**WHAT IS REQUIRED:**
The expected output is an exact restatement of all the records.

**INFORMATION PROVIDED:**
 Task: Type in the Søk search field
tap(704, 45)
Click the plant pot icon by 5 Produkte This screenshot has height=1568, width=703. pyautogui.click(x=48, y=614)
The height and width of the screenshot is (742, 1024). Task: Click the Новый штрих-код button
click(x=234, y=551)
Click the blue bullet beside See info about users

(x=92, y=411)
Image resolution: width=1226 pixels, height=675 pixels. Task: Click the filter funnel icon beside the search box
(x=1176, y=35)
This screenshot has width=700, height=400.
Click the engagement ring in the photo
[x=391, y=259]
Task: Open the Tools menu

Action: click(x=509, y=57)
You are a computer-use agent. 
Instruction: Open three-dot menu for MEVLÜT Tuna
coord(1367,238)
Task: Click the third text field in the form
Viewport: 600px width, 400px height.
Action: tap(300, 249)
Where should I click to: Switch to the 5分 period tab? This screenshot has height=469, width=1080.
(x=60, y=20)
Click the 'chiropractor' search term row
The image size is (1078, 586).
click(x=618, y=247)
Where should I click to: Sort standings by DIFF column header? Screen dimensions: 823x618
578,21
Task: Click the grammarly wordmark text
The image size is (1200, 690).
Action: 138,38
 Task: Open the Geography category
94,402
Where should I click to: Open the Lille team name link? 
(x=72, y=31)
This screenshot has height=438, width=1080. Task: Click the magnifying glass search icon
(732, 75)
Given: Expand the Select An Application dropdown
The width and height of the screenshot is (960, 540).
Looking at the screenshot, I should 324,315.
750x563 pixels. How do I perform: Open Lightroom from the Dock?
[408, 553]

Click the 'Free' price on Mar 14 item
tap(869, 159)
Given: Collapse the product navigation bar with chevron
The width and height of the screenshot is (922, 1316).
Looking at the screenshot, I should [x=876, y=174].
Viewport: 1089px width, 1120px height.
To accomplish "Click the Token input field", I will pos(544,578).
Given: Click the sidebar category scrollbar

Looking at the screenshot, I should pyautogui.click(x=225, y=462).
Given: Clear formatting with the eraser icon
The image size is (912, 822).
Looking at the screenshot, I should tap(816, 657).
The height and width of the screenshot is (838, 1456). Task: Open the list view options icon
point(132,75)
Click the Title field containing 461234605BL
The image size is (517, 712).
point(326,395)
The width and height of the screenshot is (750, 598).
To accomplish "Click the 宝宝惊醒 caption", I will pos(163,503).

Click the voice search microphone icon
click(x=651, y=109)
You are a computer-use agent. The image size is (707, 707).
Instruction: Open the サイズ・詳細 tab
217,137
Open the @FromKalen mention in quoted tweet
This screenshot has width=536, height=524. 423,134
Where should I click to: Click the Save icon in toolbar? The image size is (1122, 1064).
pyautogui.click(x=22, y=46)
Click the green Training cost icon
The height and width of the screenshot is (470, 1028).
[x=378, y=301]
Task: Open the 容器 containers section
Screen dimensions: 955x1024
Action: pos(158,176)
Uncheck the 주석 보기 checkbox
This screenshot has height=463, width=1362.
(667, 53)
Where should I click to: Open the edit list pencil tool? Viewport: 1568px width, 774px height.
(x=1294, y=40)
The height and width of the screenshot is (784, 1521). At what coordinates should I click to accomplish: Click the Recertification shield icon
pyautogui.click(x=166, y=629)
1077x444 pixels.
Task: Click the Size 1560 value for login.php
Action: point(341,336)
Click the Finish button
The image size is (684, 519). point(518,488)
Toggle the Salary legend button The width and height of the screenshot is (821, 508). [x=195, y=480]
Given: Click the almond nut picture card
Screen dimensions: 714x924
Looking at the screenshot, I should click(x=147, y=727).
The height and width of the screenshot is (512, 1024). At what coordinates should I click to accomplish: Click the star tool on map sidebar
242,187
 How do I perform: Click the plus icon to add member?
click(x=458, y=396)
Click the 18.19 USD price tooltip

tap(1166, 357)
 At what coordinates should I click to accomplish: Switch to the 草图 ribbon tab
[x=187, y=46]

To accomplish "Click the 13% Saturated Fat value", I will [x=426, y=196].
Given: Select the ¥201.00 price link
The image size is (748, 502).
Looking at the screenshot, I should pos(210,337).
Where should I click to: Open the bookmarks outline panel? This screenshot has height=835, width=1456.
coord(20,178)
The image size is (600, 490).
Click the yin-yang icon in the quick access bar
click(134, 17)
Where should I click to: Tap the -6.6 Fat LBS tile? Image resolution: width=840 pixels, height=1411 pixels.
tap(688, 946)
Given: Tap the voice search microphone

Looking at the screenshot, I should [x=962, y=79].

**SOLUTION FOR THIS PROBLEM:**
 Task: Type in the Søk search field
tap(704, 45)
Click the plant pot icon by 5 Produkte This screenshot has height=1568, width=703. pyautogui.click(x=48, y=614)
The height and width of the screenshot is (742, 1024). Task: Click the Новый штрих-код button
click(x=234, y=551)
Click the blue bullet beside See info about users

(x=92, y=411)
Image resolution: width=1226 pixels, height=675 pixels. Task: Click the filter funnel icon beside the search box
(x=1176, y=35)
This screenshot has width=700, height=400.
Click the engagement ring in the photo
[x=391, y=259]
Task: Open the Tools menu

Action: click(x=509, y=57)
You are a computer-use agent. 
Instruction: Open three-dot menu for MEVLÜT Tuna
coord(1367,238)
Task: Click the third text field in the form
Viewport: 600px width, 400px height.
Action: tap(300, 249)
Where should I click to: Switch to the 5分 period tab? This screenshot has height=469, width=1080.
(x=60, y=20)
Click the 'chiropractor' search term row
The image size is (1078, 586).
click(x=618, y=247)
Where should I click to: Sort standings by DIFF column header? Screen dimensions: 823x618
578,21
Task: Click the grammarly wordmark text
The image size is (1200, 690).
Action: 138,38
 Task: Open the Geography category
94,402
Where should I click to: Open the Lille team name link? 
(x=72, y=31)
This screenshot has height=438, width=1080. Task: Click the magnifying glass search icon
(732, 75)
Given: Expand the Select An Application dropdown
The width and height of the screenshot is (960, 540).
Looking at the screenshot, I should 324,315.
750x563 pixels. How do I perform: Open Lightroom from the Dock?
[408, 553]

Click the 'Free' price on Mar 14 item
tap(869, 159)
Given: Collapse the product navigation bar with chevron
The width and height of the screenshot is (922, 1316).
Looking at the screenshot, I should [x=876, y=174].
Viewport: 1089px width, 1120px height.
To accomplish "Click the Token input field", I will pos(544,578).
Given: Click the sidebar category scrollbar

Looking at the screenshot, I should pyautogui.click(x=225, y=462).
Given: Clear formatting with the eraser icon
The image size is (912, 822).
Looking at the screenshot, I should tap(816, 657).
The height and width of the screenshot is (838, 1456). Task: Open the list view options icon
point(132,75)
Click the Title field containing 461234605BL
The image size is (517, 712).
point(326,395)
The width and height of the screenshot is (750, 598).
To accomplish "Click the 宝宝惊醒 caption", I will pos(163,503).

Click the voice search microphone icon
click(x=651, y=109)
You are a computer-use agent. The image size is (707, 707).
Instruction: Open the サイズ・詳細 tab
217,137
Open the @FromKalen mention in quoted tweet
This screenshot has width=536, height=524. 423,134
Where should I click to: Click the Save icon in toolbar? The image size is (1122, 1064).
pyautogui.click(x=22, y=46)
Click the green Training cost icon
The height and width of the screenshot is (470, 1028).
[x=378, y=301]
Task: Open the 容器 containers section
Screen dimensions: 955x1024
Action: pos(158,176)
Uncheck the 주석 보기 checkbox
This screenshot has height=463, width=1362.
(667, 53)
Where should I click to: Open the edit list pencil tool? Viewport: 1568px width, 774px height.
(x=1294, y=40)
The height and width of the screenshot is (784, 1521). At what coordinates should I click to accomplish: Click the Recertification shield icon
pyautogui.click(x=166, y=629)
1077x444 pixels.
Task: Click the Size 1560 value for login.php
Action: point(341,336)
Click the Finish button
The image size is (684, 519). point(518,488)
Toggle the Salary legend button The width and height of the screenshot is (821, 508). [x=195, y=480]
Given: Click the almond nut picture card
Screen dimensions: 714x924
Looking at the screenshot, I should click(x=147, y=727).
The height and width of the screenshot is (512, 1024). At what coordinates should I click to accomplish: Click the star tool on map sidebar
242,187
 How do I perform: Click the plus icon to add member?
click(x=458, y=396)
Click the 18.19 USD price tooltip

tap(1166, 357)
 At what coordinates should I click to accomplish: Switch to the 草图 ribbon tab
[x=187, y=46]

To accomplish "Click the 13% Saturated Fat value", I will [x=426, y=196].
Given: Select the ¥201.00 price link
The image size is (748, 502).
Looking at the screenshot, I should pos(210,337).
Where should I click to: Open the bookmarks outline panel? This screenshot has height=835, width=1456.
coord(20,178)
The image size is (600, 490).
Click the yin-yang icon in the quick access bar
click(134, 17)
Where should I click to: Tap the -6.6 Fat LBS tile? Image resolution: width=840 pixels, height=1411 pixels.
tap(688, 946)
Given: Tap the voice search microphone

Looking at the screenshot, I should [x=962, y=79].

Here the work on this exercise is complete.